▶ **TEXTE FOURNI**
Sauf que ... Une fuite de messages internes au ministère de l’agriculture, révélée par L214, donne une toute autre tonalité. La veille de la sortie de l’enquête (le 19 février donc), une conseillère au cabinet du ministre écrit : "certaines non conformités peuvent être identifiées sur cette vidéo". Ce à quoi un agent du bureau des établissements d’abattage répond (le lendemain) : "j’ai fait la liste des non conformités indéniables, voire majeures relevées !" Une communication interne, qui détonne avec celle employée auprès du grand public : "Il nous faut des edl (éléments de langage, ndr) bétons pour ce soir" peut-t-on lire dans un autre courriel ; puis dans un suivant en guise de réponse : "Sobeval est un très bel outil ... un des meilleurs abattoirs de France" ... (6)
Interrogé sur ce "double langage" au salon de l’agriculture le 26 février (le lendemain de la publication des mails), le ministre Didier Guillaume, un brin énervé, arrache le micro d’un journaliste. Un geste qu’il dit "regretter" le lendemain, tout en refusant de reconnaître un quelconque manquement quant à l’affaire en cours. "J’ai évidemment demandé qu’on prenne toutes les mesures ; il m’a été ramené ... par le préfet, par le directeur départemental de la population qu’il n’y avait pas de manquement aux réglementations" explique t-il, comme pour justifier ses précédentes déclarations. Et le ministre de rappeler qu’il ne "transigeait pas avec le bien-être animal." (7)
Dans l’entourage du ministre, où on joue également les équilibristes. Tout juste reconnaît-on désormais quelques manquements, mais ... mineurs : "On parle de non conformités quand elles sont majeures ; il n’y a pas de non-conformité majeure visible sur la vidéo, voilà ce que ça veut dire ..." Mais ?! quid des "non conformités majeures" évoquées par mail ? Mystère. Quant aux problèmes de comm’, ils sont à mettre encore une fois sur le dos des services départementaux : "C’est sûr, le communiqué de la Préfecture manquait de précision" conclue-t-on côté ministériel (8).
Reste que Didier Guillaume ne peut désormais plus en rester là. Ainsi décide-t-il de l’ouverture d’une enquête pour "aller à nouveau voir cet abattoir" et "connaître la réalité des faits" ; elle est confiée à la Brigade Nationale Vétérinaire, une unité de la Direction Générale de l’Alimentation (DGAL), elle même composante du ministère de l’agriculture ... pour ceux qui s’interrogeraient sur l’indépendance des enquêteurs.

▶ **EXERCICE ÉCRIT A**
Extrayez du texte sur l'abattoir Sobeval le passage qui débute par "Dans l’entourage du" et se poursuit jusqu'à "côté ministériel (8)." inclus.
▶ **EXERCICE ÉCRIT B**
Prolongez le texte sur l'abattoir Sobeval à partir de sa dernière phrase.

▶ **ENTRÉES FOURNIES**
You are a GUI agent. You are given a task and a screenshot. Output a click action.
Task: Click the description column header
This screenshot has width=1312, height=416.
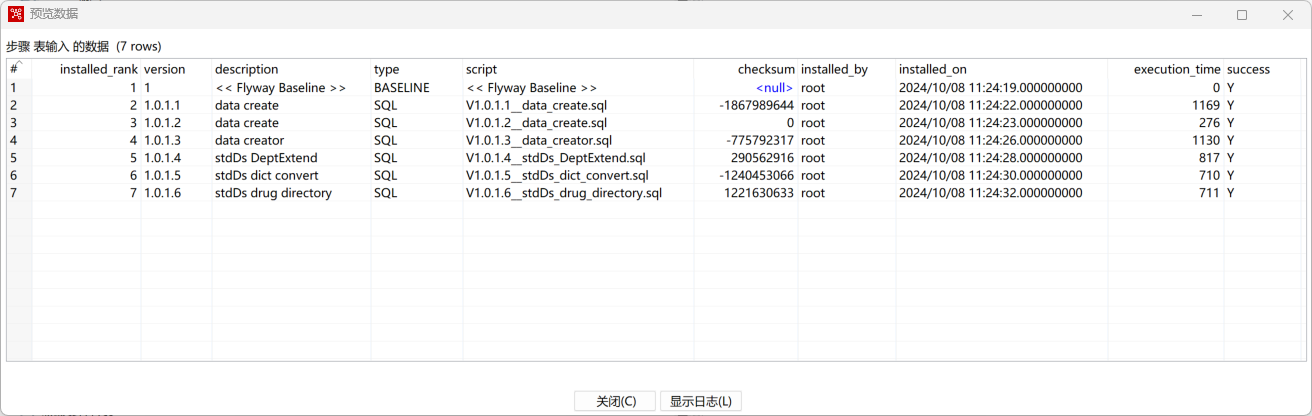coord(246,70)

* * *

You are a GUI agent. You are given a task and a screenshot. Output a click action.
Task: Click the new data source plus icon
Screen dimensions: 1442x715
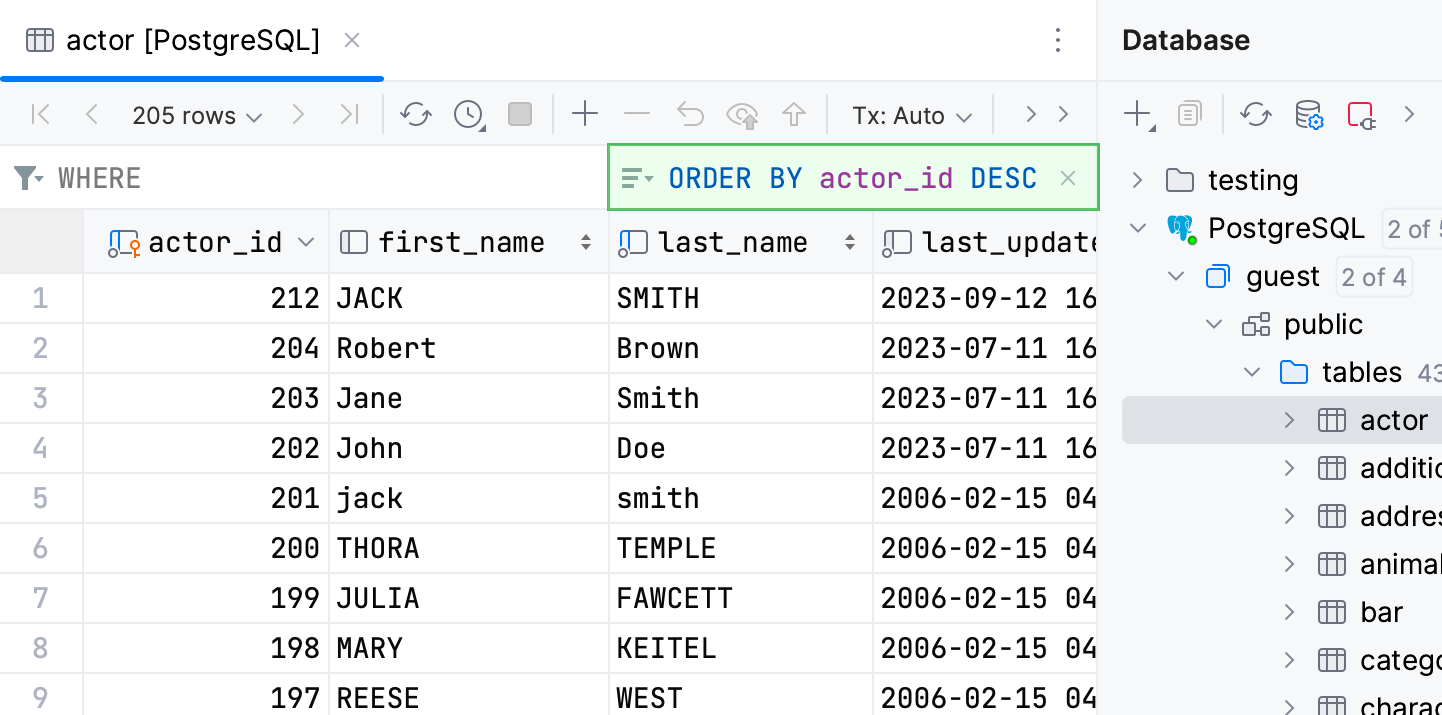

==

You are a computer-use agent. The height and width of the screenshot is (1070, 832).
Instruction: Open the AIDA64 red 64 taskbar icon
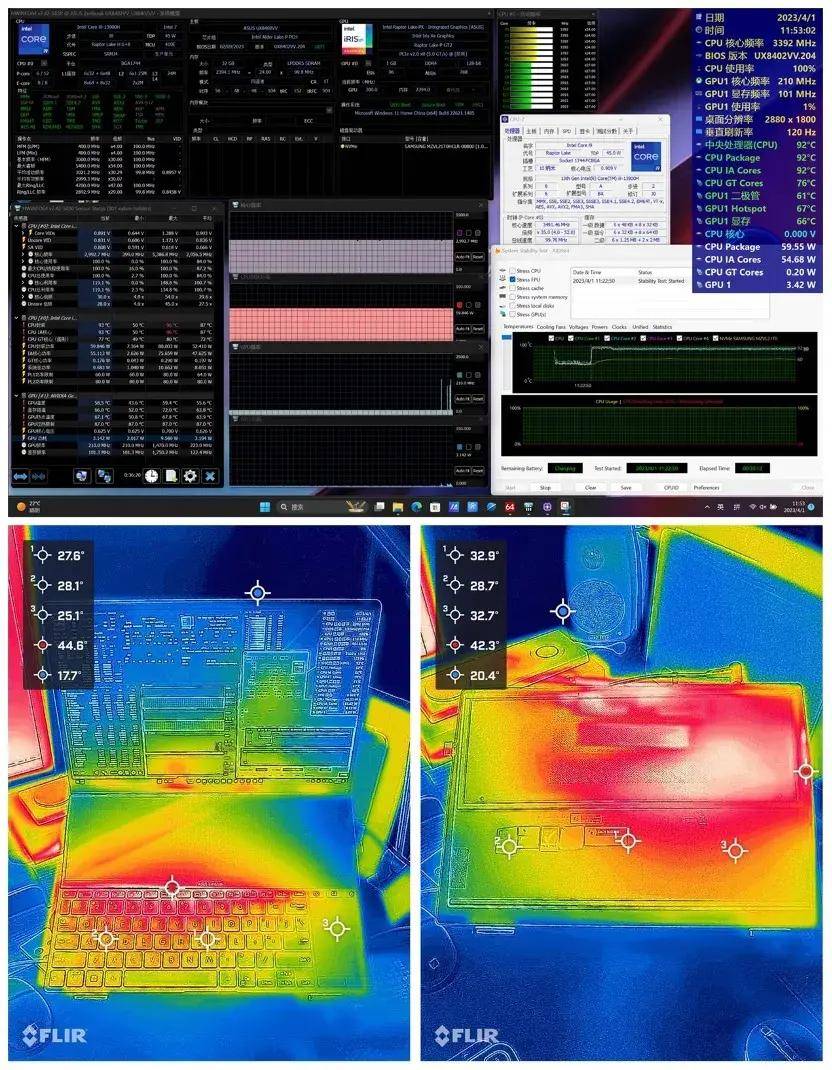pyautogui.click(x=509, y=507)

▶ **RÉSULTAT OBTENU A**
Dans l’entourage du ministre, où on joue également les équilibristes. Tout juste reconnaît-on désormais quelques manquements, mais ... mineurs : "On parle de non conformités quand elles sont majeures ; il n’y a pas de non-conformité majeure visible sur la vidéo, voilà ce que ça veut dire ..." Mais ?! quid des "non conformités majeures" évoquées par mail ? Mystère. Quant aux problèmes de comm’, ils sont à mettre encore une fois sur le dos des services départementaux : "C’est sûr, le communiqué de la Préfecture manquait de précision" conclue-t-on côté ministériel (8).

▶ **RÉSULTAT OBTENU B**
L’enquête est annoncée le 26 février et les "premiers résultats" sont remontés le 27 au soir (puis rendus publics le 28). C’est du rapide ! La conclusion des deux experts nationaux : "Un manque de maîtrise des conditions d’abattage par les salariés de l’abattoir avec notamment des défauts de formation et de sensibilisation". Avec pour conséquence une décision ministérielle : celle de "suspendre l’agrément de l’établissement". Une décision "pour la forme" puisque que le ministre prend bien le soin de préciser qu’il s’agit d’une simple "suspension" (pas d’une "fermeture") et que l’abattoir pourra rependre son fonctionnement" après proposition de "mesures correctives ... le plus vite possible" (9).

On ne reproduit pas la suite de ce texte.